The Hs. of Reps. would be too numerous for such deliberations.  The Senate would be the best depositary, being more acquainted with foreign affairs, and most capable of proper resolutions.  If the States are equally represented in Senate, so as to give no advantage to large States, the power will notwithstanding be safe, as the small have all at stake in such cases as well as the large States.  It would be singular for one authority to make war, and another peace.

2 Farrand, supra, at 318.

[3]           Id. at 319.

[4]           C. Collier & J. L. Collier, DECISION IN PHILADELPHIA: THE CONSTITUTIONAL CONVENTION OF 1787, 330-31 (1986).

[5]           The text conferring Commander-in-Chief powers upon the president was placed befvore the Convention on August 6, 1787, id. at 184, and the August 27 vote is recorded id. at 427.  It appears in the Constitution at Article II, Section 2, Clause 1.

[6]           P. Belli, A TREATISE ON MILITARY MATTERS AND WARFARE IN ELEVEN PARTS 79 (tr. H. Nutting) (repr. 1964).  (Original Italian edition was 1563).

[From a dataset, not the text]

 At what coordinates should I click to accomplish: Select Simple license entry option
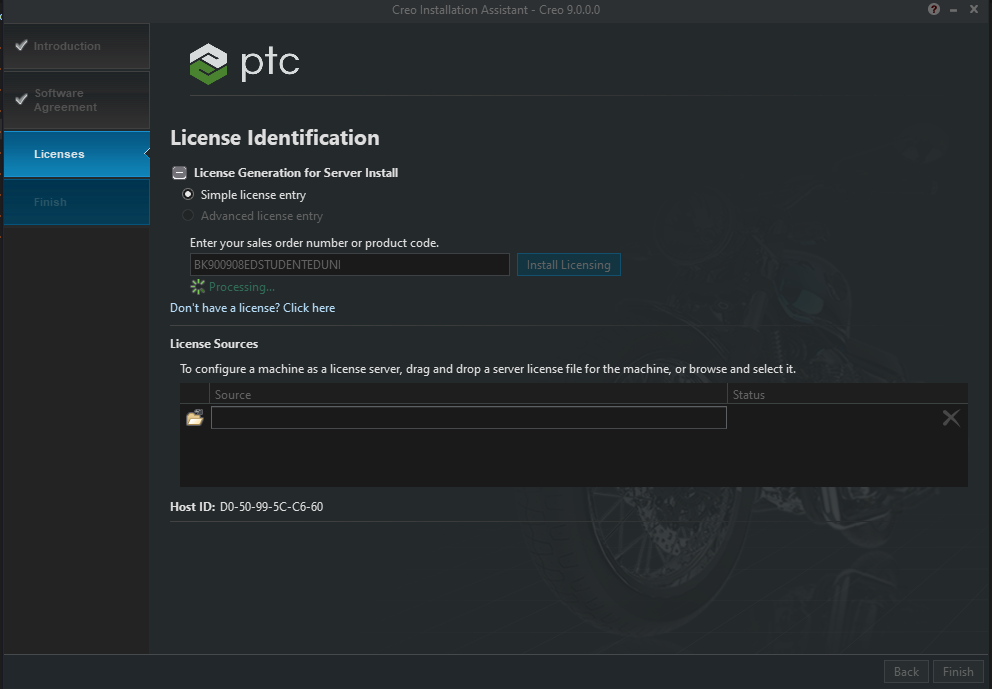188,195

[7]           A. Gentile, DE JURE BELLI LIBRI TRES 131 (tr. J. Rolfe) (1964), citing Cicero’s On Duties, I [xi:36].  (This book was originally published 1612.)

[8]           2:ii S. Pufendorf, DE JURE NATURALE ET GENTIUM LIBRI OCTO 1387 (tr. C. & W. Oldfather) (1964).   (This book was originally published in 1688.)

[9]           M.D. Vattell, THE LAW OF NATIONS 383-84 (1805).

[10]         Comments in debate, November 21, 1787, 2 J. Elliott, ed., THE DEBATE IN THE SEVERAL STATE CONVENTIONS ON THE ADOPTION OF THE FEDERAL CONSTITUTION, AS RECOMMENDED BY THE GENERAL CONVENTION AT PHILADELPHIA IN 1787, 528 (2d ed. 1836, repr. 1937).

[11]         2 J. Story, COMMENTARIES ON THE CONSTITUTION, sec. 1171 at 97 (3d ed. 1858).